The current issue of All Hands magazine has a great feature on the street signs of Naval Submarine Base New London. Streets on the Groton, Connecticut, submarine base — where I am currently stationed — are named after lost, World War II-era submarines. The Public Works Department is replacing the old street signs, which featured only the name of the ship, with new ones that also feature the number of hands lost and the date the ship went down.
Since I came on active duty in February, I have been struck by the omnipresence of remembrance in the military. Everywhere you turn, there is a painting or a story about Captain So-and-so, just so you don’t forget why So-and-so Hall is named after him. Just so you don’t forget why you’re here, sailor.
Most poignant are stories of the working men who lost their lives fighting in some unknown ocean somewhere. Not the captains who had big funerals attended by admirals and statesmen. I mean the forgotten stories about Mess Specialist Third Class Thus-and-such, posthumously awarded the Medal of Honor.

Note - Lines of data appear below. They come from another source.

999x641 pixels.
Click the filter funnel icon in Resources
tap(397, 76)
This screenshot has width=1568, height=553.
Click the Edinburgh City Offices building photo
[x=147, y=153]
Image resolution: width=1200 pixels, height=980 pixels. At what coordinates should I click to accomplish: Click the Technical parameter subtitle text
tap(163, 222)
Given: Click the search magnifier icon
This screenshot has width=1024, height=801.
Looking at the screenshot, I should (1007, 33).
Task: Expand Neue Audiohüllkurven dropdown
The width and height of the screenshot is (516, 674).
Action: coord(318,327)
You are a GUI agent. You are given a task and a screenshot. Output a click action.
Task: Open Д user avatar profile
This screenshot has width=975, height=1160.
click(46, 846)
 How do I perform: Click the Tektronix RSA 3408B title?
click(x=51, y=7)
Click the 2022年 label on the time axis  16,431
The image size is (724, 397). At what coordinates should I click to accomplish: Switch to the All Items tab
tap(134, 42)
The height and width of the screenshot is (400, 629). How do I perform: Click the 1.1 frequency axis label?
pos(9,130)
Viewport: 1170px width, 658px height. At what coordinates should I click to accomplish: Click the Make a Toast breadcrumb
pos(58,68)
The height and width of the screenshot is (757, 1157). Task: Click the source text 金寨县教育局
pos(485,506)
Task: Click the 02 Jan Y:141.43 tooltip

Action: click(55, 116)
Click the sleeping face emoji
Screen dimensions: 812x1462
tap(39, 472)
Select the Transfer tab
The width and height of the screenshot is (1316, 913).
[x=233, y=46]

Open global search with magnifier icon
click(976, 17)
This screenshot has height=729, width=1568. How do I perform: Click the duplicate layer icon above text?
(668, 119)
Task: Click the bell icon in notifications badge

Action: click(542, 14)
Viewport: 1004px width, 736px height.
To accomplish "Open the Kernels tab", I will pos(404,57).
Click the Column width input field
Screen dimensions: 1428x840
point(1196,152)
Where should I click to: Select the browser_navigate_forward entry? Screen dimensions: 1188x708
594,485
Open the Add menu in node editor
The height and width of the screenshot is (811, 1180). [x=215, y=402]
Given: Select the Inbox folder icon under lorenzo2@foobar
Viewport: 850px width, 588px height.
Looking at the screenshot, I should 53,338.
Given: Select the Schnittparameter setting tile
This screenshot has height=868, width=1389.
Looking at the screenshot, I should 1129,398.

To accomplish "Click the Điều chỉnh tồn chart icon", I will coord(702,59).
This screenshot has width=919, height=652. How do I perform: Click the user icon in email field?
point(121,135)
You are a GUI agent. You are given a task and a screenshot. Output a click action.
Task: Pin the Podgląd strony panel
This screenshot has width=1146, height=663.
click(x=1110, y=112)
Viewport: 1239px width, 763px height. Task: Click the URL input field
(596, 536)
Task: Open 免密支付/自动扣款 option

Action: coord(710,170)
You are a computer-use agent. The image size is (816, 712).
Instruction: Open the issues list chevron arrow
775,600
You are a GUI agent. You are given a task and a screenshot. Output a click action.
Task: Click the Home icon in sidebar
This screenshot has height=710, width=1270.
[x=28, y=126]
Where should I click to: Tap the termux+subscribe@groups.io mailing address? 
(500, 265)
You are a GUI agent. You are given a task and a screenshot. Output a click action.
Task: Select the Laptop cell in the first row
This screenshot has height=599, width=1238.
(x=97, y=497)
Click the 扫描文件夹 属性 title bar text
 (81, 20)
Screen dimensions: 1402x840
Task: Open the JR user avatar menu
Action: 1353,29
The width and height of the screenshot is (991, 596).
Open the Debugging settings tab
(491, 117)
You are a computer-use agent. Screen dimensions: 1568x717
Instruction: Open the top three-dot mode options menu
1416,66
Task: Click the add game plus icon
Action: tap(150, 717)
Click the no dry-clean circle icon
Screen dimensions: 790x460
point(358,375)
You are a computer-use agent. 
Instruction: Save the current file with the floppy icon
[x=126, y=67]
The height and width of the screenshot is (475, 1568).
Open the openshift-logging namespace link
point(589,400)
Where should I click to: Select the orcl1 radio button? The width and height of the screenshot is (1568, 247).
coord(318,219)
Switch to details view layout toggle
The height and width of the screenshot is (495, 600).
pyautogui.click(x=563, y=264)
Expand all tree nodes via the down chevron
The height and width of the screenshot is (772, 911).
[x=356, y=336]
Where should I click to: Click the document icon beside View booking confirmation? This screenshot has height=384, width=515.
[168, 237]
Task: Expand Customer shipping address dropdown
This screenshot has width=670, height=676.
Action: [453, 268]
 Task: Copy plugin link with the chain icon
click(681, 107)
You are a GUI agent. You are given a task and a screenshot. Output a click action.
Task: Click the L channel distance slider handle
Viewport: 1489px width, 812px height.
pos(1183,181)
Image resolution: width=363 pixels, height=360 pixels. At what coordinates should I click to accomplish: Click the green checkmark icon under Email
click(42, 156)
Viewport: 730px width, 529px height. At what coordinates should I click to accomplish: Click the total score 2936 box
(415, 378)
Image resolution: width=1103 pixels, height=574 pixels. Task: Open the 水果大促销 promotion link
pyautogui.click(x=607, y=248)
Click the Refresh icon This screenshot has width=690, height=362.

Because my dad was a Navy chaplain, I imagine a chaplain and a Red Cross worker somewhere down a lonely Kansas dirt road knocking at dusk on the door of an old farmhouse. “Ma’am,” he says to a dusty woman with grey eyes and a blue apron, “we regret to inform you….”
This very natural human impulse — remembering those who paid with blood for our freedom — is what underlies the Orthodox doctrine of icons and saints. Sometimes, a parish priest will put a little snippet of a saint’s life next to an icon. I like that, because otherwise it’s just another maiden in robes with a cross. “Hello, how do you do? My name’s Basil; who are you?”
Next Sunday is All Saints, dedicated to the commemoration of every saint whose name is known only to the holy Trinity. Every time I pray for the departed, I try to remember those who have no one to remember them and no one to pray for them. I hope someone will be so kind as to do the same for me when I take my leave of this world.